> [YOUR OBJECTIVE]
All lines in the data below carrying the string "column" are to be located and copied.
------ DATA IN THIS EXERCISE
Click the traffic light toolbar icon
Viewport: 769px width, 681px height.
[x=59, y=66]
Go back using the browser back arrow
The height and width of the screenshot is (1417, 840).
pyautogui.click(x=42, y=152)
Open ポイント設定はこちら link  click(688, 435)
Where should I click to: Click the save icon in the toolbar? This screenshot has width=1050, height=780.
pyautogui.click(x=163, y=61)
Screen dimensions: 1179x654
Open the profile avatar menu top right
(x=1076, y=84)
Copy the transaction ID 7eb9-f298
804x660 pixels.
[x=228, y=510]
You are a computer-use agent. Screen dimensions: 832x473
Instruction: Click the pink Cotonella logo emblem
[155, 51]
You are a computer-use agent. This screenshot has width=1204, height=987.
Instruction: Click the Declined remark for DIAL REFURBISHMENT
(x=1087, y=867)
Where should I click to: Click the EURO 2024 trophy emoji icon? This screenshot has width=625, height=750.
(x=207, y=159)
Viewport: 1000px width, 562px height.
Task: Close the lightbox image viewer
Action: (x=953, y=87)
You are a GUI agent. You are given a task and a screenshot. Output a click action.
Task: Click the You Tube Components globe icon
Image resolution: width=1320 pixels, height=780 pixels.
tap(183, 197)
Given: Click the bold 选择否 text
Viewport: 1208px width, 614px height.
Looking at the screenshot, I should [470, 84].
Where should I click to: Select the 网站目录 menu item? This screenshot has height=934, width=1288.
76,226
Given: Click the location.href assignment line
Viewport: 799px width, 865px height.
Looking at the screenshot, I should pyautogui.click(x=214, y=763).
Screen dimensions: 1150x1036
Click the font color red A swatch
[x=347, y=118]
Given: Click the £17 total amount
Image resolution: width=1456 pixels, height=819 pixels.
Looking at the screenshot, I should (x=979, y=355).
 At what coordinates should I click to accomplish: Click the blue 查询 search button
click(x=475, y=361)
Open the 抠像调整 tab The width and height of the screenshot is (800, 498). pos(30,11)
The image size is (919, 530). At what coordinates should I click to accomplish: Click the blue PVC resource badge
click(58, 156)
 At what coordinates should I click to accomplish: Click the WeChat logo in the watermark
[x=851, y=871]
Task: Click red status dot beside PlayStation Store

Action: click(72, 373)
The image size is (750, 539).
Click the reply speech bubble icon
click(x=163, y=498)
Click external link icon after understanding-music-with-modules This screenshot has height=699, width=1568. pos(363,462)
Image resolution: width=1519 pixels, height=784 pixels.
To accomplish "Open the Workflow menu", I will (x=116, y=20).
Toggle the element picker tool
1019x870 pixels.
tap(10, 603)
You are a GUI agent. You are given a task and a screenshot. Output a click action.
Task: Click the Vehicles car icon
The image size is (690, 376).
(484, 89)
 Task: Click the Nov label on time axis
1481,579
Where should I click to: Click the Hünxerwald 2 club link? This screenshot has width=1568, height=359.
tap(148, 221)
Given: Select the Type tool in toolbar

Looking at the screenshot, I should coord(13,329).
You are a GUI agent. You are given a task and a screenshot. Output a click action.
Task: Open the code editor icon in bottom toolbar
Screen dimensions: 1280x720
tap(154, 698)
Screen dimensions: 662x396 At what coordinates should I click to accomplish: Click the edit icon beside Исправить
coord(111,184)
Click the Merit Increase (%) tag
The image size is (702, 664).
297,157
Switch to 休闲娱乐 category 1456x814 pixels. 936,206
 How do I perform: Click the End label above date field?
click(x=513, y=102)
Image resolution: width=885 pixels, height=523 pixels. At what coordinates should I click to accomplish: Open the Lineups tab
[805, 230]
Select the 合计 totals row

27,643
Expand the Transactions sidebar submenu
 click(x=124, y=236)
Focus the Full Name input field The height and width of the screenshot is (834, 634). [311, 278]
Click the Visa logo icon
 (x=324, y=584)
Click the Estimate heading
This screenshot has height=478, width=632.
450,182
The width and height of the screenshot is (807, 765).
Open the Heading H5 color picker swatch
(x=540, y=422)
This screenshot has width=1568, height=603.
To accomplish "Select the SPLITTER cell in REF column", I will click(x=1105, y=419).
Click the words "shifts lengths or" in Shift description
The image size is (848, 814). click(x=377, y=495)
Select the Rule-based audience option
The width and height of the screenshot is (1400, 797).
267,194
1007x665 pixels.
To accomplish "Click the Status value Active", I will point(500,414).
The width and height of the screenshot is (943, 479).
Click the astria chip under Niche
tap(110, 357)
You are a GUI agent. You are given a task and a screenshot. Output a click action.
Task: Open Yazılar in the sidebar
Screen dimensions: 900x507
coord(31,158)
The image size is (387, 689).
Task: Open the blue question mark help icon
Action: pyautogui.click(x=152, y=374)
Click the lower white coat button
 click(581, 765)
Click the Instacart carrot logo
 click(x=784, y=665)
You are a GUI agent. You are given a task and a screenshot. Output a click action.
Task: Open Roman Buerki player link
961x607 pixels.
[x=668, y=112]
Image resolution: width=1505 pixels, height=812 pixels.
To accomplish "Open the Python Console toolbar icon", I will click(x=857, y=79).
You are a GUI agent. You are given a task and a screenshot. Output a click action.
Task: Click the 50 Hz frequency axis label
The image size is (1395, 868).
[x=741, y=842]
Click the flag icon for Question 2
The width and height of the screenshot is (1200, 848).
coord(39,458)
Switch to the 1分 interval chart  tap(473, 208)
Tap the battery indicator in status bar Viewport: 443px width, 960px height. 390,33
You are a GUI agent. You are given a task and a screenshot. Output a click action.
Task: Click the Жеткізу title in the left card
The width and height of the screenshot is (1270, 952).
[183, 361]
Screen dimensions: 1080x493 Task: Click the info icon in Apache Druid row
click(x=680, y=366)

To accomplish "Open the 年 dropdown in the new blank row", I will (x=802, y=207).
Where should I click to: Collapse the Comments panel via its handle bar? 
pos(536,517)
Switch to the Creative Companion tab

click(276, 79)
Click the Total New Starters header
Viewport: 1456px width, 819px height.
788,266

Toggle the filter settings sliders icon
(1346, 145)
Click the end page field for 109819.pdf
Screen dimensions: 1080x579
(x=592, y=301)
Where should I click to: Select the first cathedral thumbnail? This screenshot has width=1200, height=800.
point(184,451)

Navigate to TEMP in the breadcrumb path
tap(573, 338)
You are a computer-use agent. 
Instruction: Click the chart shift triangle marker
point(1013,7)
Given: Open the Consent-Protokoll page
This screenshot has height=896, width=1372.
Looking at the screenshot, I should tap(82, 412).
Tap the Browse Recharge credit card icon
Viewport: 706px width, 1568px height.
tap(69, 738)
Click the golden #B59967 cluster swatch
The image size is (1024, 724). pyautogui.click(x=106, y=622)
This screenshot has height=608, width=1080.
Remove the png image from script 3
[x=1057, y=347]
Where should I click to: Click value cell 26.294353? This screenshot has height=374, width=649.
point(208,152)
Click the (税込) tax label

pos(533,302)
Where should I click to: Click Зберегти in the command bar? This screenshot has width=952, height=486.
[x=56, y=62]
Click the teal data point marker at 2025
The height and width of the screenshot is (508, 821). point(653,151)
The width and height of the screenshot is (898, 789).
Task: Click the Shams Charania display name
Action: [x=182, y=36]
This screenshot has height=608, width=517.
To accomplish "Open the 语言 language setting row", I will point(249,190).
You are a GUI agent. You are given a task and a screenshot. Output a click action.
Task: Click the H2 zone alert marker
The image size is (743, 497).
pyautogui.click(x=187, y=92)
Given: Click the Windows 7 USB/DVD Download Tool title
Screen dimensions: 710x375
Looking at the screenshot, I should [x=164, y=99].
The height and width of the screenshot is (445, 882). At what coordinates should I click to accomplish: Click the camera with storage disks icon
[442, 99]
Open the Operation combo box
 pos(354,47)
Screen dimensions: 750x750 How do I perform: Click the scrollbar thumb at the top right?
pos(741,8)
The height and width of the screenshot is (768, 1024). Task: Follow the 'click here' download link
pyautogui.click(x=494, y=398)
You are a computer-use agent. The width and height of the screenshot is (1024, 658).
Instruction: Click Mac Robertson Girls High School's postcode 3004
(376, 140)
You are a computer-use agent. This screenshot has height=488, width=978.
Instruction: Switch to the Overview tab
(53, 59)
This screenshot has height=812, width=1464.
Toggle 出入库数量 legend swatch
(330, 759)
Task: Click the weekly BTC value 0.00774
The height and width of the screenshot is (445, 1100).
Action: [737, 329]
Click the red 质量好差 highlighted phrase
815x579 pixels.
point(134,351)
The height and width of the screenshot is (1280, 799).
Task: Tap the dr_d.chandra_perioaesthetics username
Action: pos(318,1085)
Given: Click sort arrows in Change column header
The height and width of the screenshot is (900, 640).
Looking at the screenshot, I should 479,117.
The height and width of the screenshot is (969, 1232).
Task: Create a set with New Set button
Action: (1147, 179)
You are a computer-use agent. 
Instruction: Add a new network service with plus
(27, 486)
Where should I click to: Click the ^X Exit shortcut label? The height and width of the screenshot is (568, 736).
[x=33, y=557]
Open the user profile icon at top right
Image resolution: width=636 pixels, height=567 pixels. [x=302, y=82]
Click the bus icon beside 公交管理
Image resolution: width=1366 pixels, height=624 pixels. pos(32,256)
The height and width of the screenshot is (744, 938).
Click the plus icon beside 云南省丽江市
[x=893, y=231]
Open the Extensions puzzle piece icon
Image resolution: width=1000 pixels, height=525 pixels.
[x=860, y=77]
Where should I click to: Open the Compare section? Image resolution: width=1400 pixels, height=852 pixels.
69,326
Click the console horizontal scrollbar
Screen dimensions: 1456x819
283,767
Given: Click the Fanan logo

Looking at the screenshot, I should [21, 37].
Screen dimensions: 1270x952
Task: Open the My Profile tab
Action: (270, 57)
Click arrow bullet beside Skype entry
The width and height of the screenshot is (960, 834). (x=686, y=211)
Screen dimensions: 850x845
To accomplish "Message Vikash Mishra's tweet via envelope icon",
------------
> [ANSWER TO THE EXERCISE]
To accomplish "Select the SPLITTER cell in REF column", I will click(x=1105, y=419).
Given: Click sort arrows in Change column header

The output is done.